The data:
####

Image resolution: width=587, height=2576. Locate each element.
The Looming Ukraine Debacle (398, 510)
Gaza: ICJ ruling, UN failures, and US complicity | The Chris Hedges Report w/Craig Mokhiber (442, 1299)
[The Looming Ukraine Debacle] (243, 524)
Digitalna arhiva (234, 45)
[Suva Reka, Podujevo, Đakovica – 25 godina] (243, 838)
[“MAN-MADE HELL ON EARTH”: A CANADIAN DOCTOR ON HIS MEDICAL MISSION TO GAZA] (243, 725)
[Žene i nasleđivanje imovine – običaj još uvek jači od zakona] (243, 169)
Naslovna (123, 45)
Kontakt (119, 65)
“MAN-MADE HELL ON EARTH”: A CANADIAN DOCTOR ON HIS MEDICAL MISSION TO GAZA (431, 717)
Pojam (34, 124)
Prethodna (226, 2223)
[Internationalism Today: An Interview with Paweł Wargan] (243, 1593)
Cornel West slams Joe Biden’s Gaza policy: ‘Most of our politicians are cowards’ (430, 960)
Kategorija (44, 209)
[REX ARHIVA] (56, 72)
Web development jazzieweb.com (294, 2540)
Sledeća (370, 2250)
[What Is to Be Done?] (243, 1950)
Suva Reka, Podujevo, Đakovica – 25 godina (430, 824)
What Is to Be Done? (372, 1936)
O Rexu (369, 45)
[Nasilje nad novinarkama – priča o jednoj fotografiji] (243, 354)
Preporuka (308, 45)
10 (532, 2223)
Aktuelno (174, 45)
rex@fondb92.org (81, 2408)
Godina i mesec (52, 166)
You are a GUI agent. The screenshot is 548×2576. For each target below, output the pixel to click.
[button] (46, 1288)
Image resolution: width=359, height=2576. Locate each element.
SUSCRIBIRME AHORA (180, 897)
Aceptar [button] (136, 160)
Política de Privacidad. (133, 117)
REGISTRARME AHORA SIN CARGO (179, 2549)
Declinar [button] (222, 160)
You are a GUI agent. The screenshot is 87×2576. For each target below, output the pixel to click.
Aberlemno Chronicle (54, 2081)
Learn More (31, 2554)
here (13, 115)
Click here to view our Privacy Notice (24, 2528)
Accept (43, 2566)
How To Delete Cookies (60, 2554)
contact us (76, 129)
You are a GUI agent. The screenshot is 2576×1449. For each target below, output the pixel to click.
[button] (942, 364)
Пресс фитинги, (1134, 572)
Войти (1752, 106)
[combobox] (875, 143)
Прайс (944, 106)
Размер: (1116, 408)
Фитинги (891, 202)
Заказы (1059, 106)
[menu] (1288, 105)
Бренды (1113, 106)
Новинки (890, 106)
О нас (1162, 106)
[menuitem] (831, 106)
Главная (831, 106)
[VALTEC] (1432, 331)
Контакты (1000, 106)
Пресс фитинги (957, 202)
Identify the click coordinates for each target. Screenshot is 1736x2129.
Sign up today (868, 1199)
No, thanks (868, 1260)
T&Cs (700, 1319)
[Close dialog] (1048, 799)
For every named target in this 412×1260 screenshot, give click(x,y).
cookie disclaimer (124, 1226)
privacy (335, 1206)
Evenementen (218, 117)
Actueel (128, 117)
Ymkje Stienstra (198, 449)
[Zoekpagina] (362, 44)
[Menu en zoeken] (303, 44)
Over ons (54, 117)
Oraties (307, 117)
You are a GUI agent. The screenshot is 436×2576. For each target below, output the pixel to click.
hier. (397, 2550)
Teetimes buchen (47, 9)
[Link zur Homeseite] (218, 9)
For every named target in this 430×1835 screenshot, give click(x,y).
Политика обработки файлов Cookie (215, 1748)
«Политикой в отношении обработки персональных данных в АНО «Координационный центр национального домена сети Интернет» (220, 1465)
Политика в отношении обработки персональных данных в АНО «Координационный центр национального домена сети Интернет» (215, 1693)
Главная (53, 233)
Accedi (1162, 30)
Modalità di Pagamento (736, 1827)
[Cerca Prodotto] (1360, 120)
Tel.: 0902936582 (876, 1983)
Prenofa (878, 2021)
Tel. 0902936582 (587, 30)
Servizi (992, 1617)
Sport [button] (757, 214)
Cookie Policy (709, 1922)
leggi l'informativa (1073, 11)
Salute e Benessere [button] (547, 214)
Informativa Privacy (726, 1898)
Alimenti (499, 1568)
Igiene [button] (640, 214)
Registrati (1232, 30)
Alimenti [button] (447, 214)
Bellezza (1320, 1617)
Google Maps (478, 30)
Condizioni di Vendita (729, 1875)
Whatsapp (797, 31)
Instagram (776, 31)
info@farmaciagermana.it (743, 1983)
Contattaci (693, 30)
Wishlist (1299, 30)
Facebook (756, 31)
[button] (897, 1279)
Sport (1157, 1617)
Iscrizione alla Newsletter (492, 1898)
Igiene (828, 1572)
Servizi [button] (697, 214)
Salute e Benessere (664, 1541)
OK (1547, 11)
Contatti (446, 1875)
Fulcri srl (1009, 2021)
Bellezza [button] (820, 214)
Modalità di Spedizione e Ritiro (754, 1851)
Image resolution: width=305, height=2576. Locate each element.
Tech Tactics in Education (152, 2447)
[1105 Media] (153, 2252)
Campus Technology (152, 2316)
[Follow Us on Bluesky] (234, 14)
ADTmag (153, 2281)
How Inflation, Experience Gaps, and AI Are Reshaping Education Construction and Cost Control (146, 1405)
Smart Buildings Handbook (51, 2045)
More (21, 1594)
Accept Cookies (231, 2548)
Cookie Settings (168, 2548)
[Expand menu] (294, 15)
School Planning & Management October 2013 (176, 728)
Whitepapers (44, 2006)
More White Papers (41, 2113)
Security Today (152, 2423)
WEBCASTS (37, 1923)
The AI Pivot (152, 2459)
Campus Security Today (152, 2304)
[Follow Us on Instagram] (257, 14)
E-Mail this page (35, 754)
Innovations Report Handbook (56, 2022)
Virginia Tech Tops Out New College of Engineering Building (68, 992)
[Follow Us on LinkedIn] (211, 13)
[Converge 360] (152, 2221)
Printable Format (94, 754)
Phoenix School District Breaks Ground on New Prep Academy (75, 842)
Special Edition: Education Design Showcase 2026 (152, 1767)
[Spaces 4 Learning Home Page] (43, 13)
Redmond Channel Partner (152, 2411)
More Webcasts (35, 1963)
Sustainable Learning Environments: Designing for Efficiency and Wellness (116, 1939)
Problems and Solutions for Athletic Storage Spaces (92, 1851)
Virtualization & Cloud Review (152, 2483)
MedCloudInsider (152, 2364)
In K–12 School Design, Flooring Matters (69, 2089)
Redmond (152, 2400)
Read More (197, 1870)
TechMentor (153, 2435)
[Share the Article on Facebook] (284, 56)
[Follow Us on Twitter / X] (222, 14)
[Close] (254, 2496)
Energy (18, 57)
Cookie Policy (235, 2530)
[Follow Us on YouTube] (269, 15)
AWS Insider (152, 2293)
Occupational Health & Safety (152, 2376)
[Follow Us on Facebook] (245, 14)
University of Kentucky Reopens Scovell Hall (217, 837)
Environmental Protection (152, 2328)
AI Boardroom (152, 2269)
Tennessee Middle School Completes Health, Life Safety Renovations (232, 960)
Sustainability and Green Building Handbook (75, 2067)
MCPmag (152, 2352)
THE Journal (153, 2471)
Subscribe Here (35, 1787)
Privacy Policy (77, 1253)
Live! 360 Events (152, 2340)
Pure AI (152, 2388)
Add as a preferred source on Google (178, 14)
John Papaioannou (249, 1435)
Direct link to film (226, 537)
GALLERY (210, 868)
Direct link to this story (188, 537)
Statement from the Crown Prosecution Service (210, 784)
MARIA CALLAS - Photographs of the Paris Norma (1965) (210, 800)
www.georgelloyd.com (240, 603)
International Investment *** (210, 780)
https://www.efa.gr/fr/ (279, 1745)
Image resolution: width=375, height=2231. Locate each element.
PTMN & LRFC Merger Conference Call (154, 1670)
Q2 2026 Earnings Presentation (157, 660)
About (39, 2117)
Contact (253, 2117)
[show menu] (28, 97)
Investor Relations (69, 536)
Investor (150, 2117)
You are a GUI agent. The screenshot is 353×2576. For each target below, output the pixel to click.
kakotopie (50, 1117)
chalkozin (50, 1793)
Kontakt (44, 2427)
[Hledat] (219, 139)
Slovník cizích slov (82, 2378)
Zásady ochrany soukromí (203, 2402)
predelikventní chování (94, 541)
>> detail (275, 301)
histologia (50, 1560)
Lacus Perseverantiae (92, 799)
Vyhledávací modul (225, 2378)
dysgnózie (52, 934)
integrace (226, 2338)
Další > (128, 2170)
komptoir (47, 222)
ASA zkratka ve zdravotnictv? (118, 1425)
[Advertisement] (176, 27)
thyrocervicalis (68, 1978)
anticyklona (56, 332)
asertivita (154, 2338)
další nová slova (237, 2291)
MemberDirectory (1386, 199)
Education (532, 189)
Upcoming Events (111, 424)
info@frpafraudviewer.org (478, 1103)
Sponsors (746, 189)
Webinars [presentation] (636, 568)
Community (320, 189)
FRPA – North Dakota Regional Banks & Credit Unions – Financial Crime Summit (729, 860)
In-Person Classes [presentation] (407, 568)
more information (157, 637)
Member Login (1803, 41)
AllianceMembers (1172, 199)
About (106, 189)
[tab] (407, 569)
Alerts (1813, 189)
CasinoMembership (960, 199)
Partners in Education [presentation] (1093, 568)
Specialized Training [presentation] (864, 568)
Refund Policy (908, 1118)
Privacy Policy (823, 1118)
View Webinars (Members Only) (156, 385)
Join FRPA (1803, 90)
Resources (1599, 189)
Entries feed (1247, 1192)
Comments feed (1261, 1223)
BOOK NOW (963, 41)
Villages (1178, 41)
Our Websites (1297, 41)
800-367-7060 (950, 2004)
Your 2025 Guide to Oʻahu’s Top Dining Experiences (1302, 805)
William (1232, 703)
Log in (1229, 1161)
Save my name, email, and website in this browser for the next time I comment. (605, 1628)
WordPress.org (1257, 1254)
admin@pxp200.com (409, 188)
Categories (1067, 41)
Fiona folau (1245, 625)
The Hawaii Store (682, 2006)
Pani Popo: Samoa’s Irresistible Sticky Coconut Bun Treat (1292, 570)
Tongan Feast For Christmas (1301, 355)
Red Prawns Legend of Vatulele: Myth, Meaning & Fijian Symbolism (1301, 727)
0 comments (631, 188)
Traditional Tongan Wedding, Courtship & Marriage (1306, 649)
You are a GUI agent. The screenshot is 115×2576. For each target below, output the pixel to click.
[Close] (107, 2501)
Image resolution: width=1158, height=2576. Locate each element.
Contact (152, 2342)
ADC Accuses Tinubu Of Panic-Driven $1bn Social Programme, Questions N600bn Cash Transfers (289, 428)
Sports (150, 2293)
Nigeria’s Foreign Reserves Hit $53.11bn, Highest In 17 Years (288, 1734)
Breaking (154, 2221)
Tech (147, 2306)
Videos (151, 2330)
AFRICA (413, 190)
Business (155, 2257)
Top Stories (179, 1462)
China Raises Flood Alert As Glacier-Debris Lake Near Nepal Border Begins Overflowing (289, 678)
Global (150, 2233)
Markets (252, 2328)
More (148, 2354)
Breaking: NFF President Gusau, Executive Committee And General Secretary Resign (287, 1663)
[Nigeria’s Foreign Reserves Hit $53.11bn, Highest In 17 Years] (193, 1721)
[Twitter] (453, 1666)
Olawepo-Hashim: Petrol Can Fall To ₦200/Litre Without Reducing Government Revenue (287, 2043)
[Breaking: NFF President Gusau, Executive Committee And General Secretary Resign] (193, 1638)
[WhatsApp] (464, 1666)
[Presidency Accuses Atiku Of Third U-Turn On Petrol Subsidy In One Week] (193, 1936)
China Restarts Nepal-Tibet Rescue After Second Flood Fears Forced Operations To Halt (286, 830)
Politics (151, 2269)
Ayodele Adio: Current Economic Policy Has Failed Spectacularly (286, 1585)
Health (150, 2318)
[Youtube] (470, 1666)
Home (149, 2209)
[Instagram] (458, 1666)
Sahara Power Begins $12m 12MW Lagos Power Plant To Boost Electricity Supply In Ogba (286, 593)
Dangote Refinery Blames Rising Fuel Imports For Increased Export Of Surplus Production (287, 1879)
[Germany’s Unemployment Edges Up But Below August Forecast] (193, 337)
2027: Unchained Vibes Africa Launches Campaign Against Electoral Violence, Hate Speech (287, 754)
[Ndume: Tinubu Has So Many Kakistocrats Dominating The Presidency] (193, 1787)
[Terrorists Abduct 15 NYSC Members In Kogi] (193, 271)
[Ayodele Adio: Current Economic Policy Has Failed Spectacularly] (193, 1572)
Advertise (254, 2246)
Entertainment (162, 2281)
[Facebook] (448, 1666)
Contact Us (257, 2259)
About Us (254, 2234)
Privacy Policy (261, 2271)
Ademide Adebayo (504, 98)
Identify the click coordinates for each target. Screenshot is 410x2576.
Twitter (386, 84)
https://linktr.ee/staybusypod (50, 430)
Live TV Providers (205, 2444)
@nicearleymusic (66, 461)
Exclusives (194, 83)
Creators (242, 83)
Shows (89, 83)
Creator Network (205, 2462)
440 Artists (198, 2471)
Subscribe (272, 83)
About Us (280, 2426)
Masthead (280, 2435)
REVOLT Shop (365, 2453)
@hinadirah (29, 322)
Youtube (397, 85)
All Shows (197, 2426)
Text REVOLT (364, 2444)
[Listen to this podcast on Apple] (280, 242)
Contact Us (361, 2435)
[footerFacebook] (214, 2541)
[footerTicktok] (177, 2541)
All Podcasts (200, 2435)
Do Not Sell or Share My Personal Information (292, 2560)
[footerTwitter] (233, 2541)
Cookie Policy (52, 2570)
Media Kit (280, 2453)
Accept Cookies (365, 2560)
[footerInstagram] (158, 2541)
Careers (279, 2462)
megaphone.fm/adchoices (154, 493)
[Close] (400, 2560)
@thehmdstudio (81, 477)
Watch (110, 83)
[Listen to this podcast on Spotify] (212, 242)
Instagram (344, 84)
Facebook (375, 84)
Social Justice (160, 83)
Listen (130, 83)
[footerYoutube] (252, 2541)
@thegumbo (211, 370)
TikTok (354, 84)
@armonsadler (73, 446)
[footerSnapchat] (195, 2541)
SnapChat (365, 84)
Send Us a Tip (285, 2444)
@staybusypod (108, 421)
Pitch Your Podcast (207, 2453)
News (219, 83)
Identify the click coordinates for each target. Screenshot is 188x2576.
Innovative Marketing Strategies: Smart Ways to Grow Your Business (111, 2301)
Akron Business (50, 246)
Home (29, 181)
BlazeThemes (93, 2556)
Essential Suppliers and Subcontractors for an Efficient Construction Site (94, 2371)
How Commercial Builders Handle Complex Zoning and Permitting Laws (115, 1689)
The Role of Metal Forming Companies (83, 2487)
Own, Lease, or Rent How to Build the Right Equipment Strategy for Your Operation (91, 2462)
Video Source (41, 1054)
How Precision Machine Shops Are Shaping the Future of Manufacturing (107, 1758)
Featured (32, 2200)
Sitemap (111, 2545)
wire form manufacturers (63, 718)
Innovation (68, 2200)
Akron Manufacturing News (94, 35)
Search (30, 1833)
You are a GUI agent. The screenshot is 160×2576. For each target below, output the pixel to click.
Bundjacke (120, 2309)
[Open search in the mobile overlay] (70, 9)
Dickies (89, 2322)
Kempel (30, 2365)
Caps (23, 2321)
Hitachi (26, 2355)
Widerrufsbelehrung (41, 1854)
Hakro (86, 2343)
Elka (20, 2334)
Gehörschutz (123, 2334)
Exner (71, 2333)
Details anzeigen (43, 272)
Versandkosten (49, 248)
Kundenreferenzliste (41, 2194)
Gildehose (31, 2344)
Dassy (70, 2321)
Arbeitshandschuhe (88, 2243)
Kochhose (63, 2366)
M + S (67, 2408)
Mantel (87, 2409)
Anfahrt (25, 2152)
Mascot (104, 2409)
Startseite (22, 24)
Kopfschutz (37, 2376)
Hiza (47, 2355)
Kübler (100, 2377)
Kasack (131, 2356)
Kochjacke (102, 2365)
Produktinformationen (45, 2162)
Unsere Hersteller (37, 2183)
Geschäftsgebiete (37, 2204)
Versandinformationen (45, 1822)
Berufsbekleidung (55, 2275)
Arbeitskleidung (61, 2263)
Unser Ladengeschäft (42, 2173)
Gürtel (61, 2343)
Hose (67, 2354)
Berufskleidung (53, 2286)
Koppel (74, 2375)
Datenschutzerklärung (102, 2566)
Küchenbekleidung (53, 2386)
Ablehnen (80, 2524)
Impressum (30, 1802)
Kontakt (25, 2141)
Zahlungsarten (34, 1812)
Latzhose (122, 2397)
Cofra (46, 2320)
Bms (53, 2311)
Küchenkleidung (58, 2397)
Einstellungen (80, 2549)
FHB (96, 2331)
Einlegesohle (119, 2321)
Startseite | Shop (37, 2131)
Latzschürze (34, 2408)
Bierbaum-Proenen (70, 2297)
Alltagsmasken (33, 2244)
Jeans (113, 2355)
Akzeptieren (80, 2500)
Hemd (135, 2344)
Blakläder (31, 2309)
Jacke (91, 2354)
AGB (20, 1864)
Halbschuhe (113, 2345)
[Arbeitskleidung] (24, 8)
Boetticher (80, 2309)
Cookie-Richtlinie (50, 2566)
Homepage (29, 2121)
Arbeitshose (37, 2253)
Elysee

####

Work instructions: When you reach the line in the material above that holds "[Internationalism Today: An", begin reproducing lines exactly, and stop after the line that holds "O Rexu (369, 45)".

Solution below:
[Internationalism Today: An Interview with Paweł Wargan] (243, 1593)
Cornel West slams Joe Biden’s Gaza policy: ‘Most of our politicians are cowards’ (430, 960)
Kategorija (44, 209)
[REX ARHIVA] (56, 72)
Web development jazzieweb.com (294, 2540)
Sledeća (370, 2250)
[What Is to Be Done?] (243, 1950)
Suva Reka, Podujevo, Đakovica – 25 godina (430, 824)
What Is to Be Done? (372, 1936)
O Rexu (369, 45)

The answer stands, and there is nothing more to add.